Treatment of Adhesive Intestinal Obstruction

  • Question 23: Describe treatment of adhesive intestinal obstruction:
    • Conservative Management:
    • Implemented in early cases without evidence of strangulation.
    • Naso-gastric tube insertion.
    • IV fluids, electrolytes, antibiotics.
    • Close observation to assess success based on:
      • Resolution of pain and distension
      • Passage of flatus and stools
      • Clear gastric aspirate.
    • Should not be prolonged more than 48 hours if there is no response.
    • Surgical Management:
    • Indicated for:
      • Failure of conservative management.
      • Development of strangulation or gangrene signs.
    • Adhesions are divided, and the bowel is assessed:
      • If viable: No additional procedures are necessary.
      • If gangrenous: Resection and anastomosis are performed.

Predisposing Factors of Sigmoid Volvulus

  • Question 24: Mention predisposing factors of sigmoid volvulus:
    • Elderly males.
    • Chronic constipation.
    • Long sigmoid colon.
    • Narrow base of sigmoid mesocolon.
    • Heavy loading of sigmoid due to chronic constipation.
    • Adhesions at the apex of the sigmoid leading to twisting.

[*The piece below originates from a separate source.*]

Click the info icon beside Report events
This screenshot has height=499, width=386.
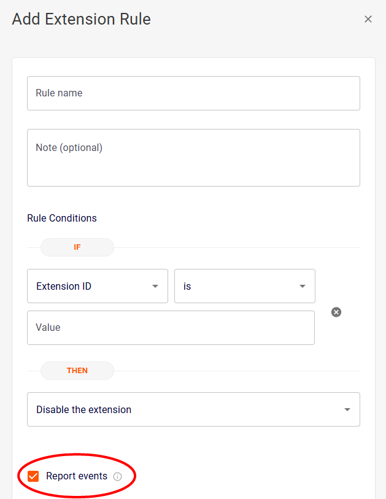(118, 476)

Investigations of Sigmoid Volvulus

  • Question 25: Describe investigations of sigmoid volvulus:
    • Labs:
    • Blood picture, electrolytes.
    • X-ray Abdomen:
    • Shows huge gas-filled sigmoid loop resembling the inner tube of a car tire (omega loop).
    • Base of the distended loop points to the left lower abdomen.
    • CT Abdomen:
    • The most accurate investigation to confirm diagnosis.

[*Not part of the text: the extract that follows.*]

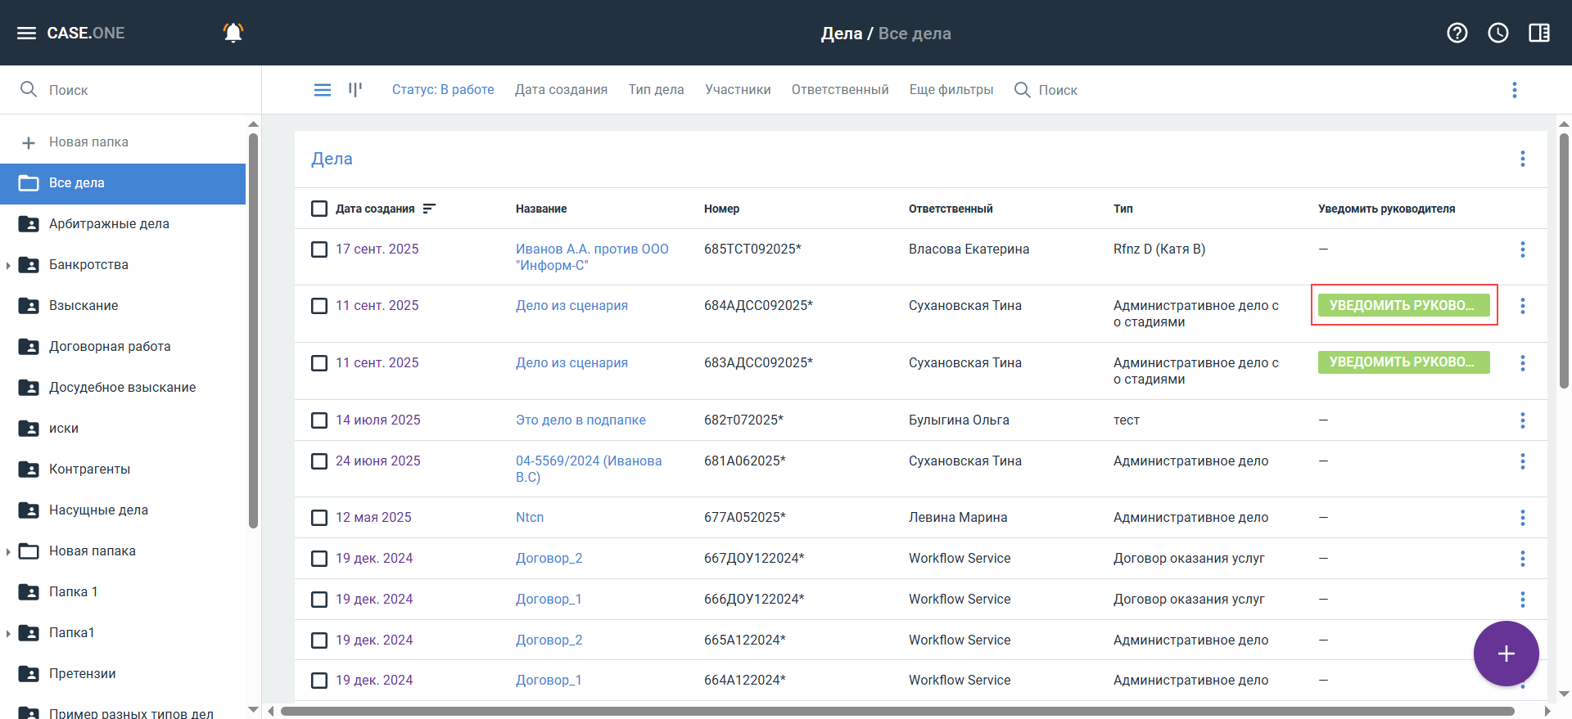This screenshot has height=719, width=1572.
Task: Open the Тип дела filter dropdown
Action: pos(656,90)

Treatment of Sigmoid Volvulus

  • Question 26: Describe treatment of sigmoid volvulus:
    • Conservative Management:
    • Implemented in early cases.
    • A rectal tube is passed through a sigmoidoscope to untwist the sigmoid loop.
    • Success confirmed by passing a gush of gas and fluid stools.
    • The tube is left in place, and the patient is prepared for elective resection of the long sigmoid.
    • Surgical Management:
    • Indications include:
      • Failure of conservative management.
      • Development of signs indicating possible gangrene.
    • Laparotomy performed:
      • If viable sigmoid, it is untwisted and may be fixed to the posterior abdominal wall or resected.
      • If gangrenous sigmoid, Hartmann's procedure is performed.

Causes of Paralytic Ileus

  • Question 27: Describe causes of paralytic ileus:
    • Reflex inhibition of intestinal motility due to:
    • Abdominal operations.
    • Spine fractures.
    • Retroperitoneal hemorrhage.
    • The exact mechanism of bowel paralysis is unknown, potentially linked to sympathetic overactivity.
    • Normally, bowel atony after abdominal operations lasts for 24-48 hours; if it extends beyond 3 days, consider other causes (e.g., hypokalaemia, peritonitis).
    • Metabolic Abnormalities:
    • Hypokalaemia, uraemia, diabetic ketoacidosis.
    • Peritonitis:
    • Direct toxic effect on nerve plexuses of the intestine.
    • Drugs:
    • Anticholinergics (Probanthine).
    • Tricyclic antidepressants.

Clinical Picture of Paralytic Ileus

  • Question 28: Describe clinical picture of paralytic ileus:
    • Typically occurs after major abdominal surgery.
    • Symptoms:
    • Vomiting.
    • Abdominal distension.
    • Absolute constipation.
    • Absence of colicky abdominal pains.
    • Signs:
    • Abdominal distension.
    • Absence of intestinal sounds (silent abdomen).
    • Possible signs of peritonitis.

Prevention of Paralytic Ileus

  • Question 29: Describe how to prevent paralytic ileus:
    • Manage hypokalaemia with IV potassium guided by serum levels.
    • Gentle handling of the intestine during surgery.
    • Naso-gastric tube insertion should be performed during major abdominal surgeries.

Treatment of Paralytic Ileus

  • Question 30: Describe treatment of paralytic ileus:
    • Primarily conservative:
    • IV fluids and electrolytes.
    • Naso-gastric tube insertion.
    • If postoperative ileus is prolonged, investigate for peritonitis (due to anastomotic leakage); if indicated, surgery is required.
    • Parasympathomimetics (Prostigmine) may be beneficial.